The new leaders need to think about their stakeholders much more broadly. “Think about community and company footprints, and how they impact the communities that they live and work in, as well as sell to. All of those things are factors that companies have to take into consideration in thinking about who’s the right person to lead us forward,” Gwin emphasized. “I think that does have a very real impact on identifying who is that person who can manage through these very challenging times and ESG is a clear component of that.” ESG stands for environment, social and governance issues, and, as I wrote in New Thinking magazine previously, is the force transforming the economy from under the radar.

In this time of rapid change, studies consistently show that innovation—deliberate change such as new technologies and system improvements—is one of the C-suite’s top priorities. Therefore, this new economy demands leaders who see this new socio-economic paradigm with all its challenges, stressors, shifting sands and its advantages and opportunities. It demands leaders who bring new qualities and skills to the C-suite—and those criteria are prioritized differently too. 

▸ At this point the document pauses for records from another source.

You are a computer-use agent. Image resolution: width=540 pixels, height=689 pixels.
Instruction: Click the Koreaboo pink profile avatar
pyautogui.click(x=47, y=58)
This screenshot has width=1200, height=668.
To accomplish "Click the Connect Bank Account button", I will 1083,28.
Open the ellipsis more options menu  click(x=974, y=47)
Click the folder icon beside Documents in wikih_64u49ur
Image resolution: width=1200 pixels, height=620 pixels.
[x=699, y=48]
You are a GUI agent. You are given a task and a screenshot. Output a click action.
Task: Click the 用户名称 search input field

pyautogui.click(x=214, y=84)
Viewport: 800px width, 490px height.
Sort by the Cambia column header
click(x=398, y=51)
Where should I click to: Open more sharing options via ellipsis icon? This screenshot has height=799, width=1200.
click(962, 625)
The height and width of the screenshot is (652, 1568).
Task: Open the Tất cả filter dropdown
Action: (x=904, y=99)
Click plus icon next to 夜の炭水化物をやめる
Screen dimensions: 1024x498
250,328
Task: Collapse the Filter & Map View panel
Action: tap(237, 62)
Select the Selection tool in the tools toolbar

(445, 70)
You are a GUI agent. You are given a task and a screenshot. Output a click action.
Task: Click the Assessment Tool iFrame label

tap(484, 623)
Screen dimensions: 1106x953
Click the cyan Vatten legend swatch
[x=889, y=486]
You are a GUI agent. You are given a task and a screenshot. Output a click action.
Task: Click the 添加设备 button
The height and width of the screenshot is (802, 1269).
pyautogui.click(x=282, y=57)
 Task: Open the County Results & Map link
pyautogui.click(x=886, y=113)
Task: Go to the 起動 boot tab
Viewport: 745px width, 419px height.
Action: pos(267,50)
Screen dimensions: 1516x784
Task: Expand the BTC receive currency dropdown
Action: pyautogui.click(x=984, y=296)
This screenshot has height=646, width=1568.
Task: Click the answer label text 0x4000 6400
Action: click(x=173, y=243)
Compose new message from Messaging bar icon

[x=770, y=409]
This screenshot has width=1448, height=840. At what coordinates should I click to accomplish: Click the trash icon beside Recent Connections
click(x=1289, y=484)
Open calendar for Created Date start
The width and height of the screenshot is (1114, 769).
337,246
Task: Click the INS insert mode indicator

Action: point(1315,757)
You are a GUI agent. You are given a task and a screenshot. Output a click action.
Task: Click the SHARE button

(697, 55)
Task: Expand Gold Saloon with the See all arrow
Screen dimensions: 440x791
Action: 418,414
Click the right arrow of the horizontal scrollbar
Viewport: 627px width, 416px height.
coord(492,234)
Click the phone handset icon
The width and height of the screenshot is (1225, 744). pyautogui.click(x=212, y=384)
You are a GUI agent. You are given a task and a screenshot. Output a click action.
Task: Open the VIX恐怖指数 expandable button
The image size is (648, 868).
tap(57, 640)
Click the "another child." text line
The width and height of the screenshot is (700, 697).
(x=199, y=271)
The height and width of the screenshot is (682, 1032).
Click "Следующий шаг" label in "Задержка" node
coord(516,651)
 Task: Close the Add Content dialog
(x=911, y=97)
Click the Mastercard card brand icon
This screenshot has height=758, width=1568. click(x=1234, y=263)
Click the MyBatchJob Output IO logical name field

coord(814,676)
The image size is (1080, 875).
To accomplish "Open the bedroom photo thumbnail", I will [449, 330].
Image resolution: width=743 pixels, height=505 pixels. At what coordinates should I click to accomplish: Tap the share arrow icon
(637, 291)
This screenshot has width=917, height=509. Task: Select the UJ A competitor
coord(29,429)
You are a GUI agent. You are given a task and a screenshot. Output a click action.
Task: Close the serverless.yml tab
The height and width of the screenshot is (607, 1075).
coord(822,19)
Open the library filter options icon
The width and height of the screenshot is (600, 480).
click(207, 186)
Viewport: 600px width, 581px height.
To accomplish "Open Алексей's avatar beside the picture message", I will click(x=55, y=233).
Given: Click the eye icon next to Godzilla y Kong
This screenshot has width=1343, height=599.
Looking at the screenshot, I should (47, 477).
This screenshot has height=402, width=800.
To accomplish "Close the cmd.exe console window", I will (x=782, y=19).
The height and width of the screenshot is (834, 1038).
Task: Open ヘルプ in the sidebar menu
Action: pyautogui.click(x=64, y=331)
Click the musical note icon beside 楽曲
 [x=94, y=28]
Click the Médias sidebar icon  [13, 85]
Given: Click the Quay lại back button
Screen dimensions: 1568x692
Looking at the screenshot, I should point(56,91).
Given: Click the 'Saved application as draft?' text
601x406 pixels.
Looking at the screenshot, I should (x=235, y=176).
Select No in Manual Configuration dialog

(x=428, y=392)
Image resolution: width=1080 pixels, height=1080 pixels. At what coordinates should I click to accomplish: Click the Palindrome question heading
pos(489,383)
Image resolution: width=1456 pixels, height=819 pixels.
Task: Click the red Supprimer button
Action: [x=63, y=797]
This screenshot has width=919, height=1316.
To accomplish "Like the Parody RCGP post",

Perfect Demographic for the New Age: Women

One of the most remarkable findings in the Heidrick & Struggles study is that when boards and companies sought new types of leaders with skills in managing the culture, innovation and the numbers, they more than doubled the percentage of women promoted to CEO from 6% to 13%. It’s still a paltry 10 out of 76 but doubling is significant progress and reflects a major shift in the type of leader needed for organizations to thrive in this new economy.

“The business case for diversity, equity, and inclusion (DE&I) is stronger than ever,” McKinsey’s 2022 study of more than 1,000 large companies across 15 countries found. It added: “The relationship between diversity on executive teams and the likelihood of financial outperformance has strengthened over time.”

Sandrine Dixson, co-president of the prestigious Club of Rome (world leaders, top CEOs, etc.) told me at the United Nations’ COP26 conference that, “There are so many important roles that women play at so many different levels from a national leadership perspective.” Women are inventing new economic models that include people’s well-being, she said, “putting forward new ways of thinking through our economies and our political systems within the planetary boundaries…bringing new, innovative solutions.”

Employers with diversity in leadership were 70% more likely to capture new markets, according to a 2013 study by the Center for Talent Innovation (now renamed Coqual). Their then-president, Dr. Laura Sherbin, told me on my Electric Ladies podcast that their research found that, ‘Women, in particular, are bringing a different problem-solving toolkit to the table…and innovative potential.”  Research from Cloverpop found that teams with gender, age and geographic diversity make better decisions a staggering 87% of the time.

Women are natural innovators because they have been in the non-dominant role, as Secretary General of the Council of Women World Leaders Laura Liswood put it in an exclusive interview. Because women lacked access to the traditional levers of power, including authority and resources, they had to find creative ways to get things done. This built women’s innovation and relationship-building skills.

There are thousands of talented women just below the C-suite—with strengths in resilience, listening, empathy and ESG values—who would be great C-level executives. These women would also bring the transformational leadership that the convergence of climate change, covid, conflict and equity demands in the new 21st century economy.